* [Problem details] From the records below, print exactly the lines starting at the one containing "Task: Click the Spain flag icon" and ending at the one containing "You are a computer-use agent. The height", ends included, and nothing else.

* [Supplied data]
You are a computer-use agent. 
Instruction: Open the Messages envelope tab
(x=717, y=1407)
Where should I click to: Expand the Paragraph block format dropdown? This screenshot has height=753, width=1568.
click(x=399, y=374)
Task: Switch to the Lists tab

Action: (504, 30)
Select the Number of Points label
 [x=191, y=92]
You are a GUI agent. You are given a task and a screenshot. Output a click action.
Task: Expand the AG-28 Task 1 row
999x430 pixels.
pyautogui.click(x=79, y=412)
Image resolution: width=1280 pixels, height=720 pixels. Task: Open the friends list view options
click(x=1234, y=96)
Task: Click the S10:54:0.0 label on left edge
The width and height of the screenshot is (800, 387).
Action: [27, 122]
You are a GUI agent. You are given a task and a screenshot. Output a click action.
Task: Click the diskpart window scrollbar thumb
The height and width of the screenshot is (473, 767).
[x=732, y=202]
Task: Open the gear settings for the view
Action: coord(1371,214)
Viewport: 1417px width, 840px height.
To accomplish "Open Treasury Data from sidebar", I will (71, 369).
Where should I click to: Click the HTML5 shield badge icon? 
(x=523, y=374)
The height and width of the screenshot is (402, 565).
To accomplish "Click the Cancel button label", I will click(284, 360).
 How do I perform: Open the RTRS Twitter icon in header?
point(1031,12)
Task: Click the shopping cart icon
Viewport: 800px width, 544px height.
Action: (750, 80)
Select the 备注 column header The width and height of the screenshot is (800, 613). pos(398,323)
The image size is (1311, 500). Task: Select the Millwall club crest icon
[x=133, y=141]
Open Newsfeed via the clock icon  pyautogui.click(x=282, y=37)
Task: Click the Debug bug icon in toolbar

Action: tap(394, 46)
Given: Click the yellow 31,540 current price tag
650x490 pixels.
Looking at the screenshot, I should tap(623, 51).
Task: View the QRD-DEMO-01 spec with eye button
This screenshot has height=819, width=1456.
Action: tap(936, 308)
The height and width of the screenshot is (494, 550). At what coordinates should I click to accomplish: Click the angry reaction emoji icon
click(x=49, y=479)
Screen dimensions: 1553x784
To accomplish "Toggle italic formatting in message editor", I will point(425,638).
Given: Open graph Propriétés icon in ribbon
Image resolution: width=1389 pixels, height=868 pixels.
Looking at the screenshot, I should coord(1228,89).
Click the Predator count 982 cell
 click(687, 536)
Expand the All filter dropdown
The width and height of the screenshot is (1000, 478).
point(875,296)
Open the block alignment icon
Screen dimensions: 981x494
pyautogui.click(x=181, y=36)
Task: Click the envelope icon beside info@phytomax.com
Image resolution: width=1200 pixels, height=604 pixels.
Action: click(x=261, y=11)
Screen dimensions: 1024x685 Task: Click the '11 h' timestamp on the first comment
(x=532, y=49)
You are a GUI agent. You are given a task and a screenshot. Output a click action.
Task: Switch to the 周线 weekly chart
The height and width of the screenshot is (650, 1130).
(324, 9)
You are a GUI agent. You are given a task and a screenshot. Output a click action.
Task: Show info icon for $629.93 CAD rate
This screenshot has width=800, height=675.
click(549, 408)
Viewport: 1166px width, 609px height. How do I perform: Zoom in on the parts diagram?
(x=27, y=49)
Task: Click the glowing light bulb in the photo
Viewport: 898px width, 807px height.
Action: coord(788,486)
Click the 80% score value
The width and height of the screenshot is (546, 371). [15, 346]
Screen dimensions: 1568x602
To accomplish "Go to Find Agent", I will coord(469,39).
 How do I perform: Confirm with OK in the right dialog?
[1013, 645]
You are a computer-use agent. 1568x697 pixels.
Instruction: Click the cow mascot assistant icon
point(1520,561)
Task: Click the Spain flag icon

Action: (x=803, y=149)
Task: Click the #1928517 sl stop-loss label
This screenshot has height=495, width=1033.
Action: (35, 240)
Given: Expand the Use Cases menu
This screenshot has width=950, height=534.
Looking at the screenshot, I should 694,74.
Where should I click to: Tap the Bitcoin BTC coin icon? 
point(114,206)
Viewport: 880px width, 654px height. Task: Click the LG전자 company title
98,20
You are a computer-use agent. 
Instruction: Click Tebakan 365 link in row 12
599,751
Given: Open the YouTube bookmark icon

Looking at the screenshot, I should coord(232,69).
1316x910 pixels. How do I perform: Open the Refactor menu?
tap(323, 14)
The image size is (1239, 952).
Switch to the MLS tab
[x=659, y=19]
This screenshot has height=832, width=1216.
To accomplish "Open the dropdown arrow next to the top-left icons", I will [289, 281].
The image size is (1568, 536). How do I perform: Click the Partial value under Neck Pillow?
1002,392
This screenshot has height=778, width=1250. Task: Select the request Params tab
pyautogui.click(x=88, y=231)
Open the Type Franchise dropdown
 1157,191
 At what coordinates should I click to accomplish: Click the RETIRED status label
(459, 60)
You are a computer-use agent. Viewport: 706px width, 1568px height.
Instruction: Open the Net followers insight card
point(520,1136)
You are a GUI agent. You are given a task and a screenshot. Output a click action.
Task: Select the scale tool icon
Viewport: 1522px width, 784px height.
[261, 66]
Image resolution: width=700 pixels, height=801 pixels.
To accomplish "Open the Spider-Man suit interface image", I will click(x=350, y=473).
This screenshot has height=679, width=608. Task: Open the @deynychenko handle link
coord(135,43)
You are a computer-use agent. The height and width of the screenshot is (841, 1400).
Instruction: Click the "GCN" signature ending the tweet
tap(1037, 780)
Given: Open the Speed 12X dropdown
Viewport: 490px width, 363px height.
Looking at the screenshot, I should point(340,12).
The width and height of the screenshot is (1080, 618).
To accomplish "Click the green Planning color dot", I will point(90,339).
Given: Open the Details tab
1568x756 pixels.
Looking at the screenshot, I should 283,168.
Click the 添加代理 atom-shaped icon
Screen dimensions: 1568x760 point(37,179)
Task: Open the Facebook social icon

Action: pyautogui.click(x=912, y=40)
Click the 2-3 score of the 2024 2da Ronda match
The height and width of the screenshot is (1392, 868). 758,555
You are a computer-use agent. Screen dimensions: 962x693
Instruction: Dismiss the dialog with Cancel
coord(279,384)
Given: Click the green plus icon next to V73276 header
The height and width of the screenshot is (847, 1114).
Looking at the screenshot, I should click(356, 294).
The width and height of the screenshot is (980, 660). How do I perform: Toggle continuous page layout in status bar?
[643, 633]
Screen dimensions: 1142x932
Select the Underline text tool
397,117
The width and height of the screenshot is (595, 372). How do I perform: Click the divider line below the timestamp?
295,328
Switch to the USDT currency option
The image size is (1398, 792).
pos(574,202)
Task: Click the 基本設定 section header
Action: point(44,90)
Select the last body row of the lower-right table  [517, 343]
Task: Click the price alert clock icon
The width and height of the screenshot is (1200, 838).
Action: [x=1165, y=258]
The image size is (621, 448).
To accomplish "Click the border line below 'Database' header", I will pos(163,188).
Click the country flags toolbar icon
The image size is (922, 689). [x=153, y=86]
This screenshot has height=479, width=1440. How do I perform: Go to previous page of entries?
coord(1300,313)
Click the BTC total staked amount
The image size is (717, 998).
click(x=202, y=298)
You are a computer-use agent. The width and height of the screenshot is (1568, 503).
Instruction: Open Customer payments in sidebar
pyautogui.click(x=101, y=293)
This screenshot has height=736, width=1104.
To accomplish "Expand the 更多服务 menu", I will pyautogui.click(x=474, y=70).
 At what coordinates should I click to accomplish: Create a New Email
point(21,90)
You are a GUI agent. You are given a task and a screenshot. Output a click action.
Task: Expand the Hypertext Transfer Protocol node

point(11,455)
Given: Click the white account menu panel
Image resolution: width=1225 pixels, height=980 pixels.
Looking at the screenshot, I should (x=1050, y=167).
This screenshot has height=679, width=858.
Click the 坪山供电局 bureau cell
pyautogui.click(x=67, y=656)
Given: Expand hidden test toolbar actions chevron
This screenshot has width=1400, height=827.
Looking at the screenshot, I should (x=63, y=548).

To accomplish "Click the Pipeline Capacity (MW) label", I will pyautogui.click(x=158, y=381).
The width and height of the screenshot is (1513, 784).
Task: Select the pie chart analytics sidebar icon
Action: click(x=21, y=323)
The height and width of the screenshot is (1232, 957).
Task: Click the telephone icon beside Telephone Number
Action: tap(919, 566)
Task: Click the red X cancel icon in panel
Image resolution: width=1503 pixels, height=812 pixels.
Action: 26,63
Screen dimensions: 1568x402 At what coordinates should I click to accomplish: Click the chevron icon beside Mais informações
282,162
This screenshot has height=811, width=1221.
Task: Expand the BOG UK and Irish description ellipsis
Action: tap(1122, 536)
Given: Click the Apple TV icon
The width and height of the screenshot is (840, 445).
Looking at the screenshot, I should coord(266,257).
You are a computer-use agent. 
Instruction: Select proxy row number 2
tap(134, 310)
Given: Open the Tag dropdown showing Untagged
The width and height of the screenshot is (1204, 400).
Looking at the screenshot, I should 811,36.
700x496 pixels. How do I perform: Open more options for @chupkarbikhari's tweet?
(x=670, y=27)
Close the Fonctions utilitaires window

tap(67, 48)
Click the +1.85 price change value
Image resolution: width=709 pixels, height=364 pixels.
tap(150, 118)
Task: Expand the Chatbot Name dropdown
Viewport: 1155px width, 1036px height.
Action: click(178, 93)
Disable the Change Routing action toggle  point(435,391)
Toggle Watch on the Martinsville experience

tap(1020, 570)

* [Task response]
Task: Click the Spain flag icon

Action: (x=803, y=149)
Task: Click the #1928517 sl stop-loss label
This screenshot has height=495, width=1033.
Action: (35, 240)
Given: Expand the Use Cases menu
This screenshot has width=950, height=534.
Looking at the screenshot, I should 694,74.
Where should I click to: Tap the Bitcoin BTC coin icon? 
point(114,206)
Viewport: 880px width, 654px height. Task: Click the LG전자 company title
98,20
You are a computer-use agent. 
Instruction: Click Tebakan 365 link in row 12
599,751
Given: Open the YouTube bookmark icon

Looking at the screenshot, I should coord(232,69).
1316x910 pixels. How do I perform: Open the Refactor menu?
tap(323, 14)
The image size is (1239, 952).
Switch to the MLS tab
[x=659, y=19]
This screenshot has height=832, width=1216.
To accomplish "Open the dropdown arrow next to the top-left icons", I will [289, 281].
The image size is (1568, 536). How do I perform: Click the Partial value under Neck Pillow?
1002,392
This screenshot has height=778, width=1250. Task: Select the request Params tab
pyautogui.click(x=88, y=231)
Open the Type Franchise dropdown
 1157,191
 At what coordinates should I click to accomplish: Click the RETIRED status label
(459, 60)
You are a computer-use agent. Viewport: 706px width, 1568px height.
Instruction: Open the Net followers insight card
point(520,1136)
You are a GUI agent. You are given a task and a screenshot. Output a click action.
Task: Select the scale tool icon
Viewport: 1522px width, 784px height.
[261, 66]
Image resolution: width=700 pixels, height=801 pixels.
To accomplish "Open the Spider-Man suit interface image", I will click(x=350, y=473).
This screenshot has height=679, width=608. Task: Open the @deynychenko handle link
coord(135,43)
You are a computer-use agent. The height and width of the screenshot is (841, 1400).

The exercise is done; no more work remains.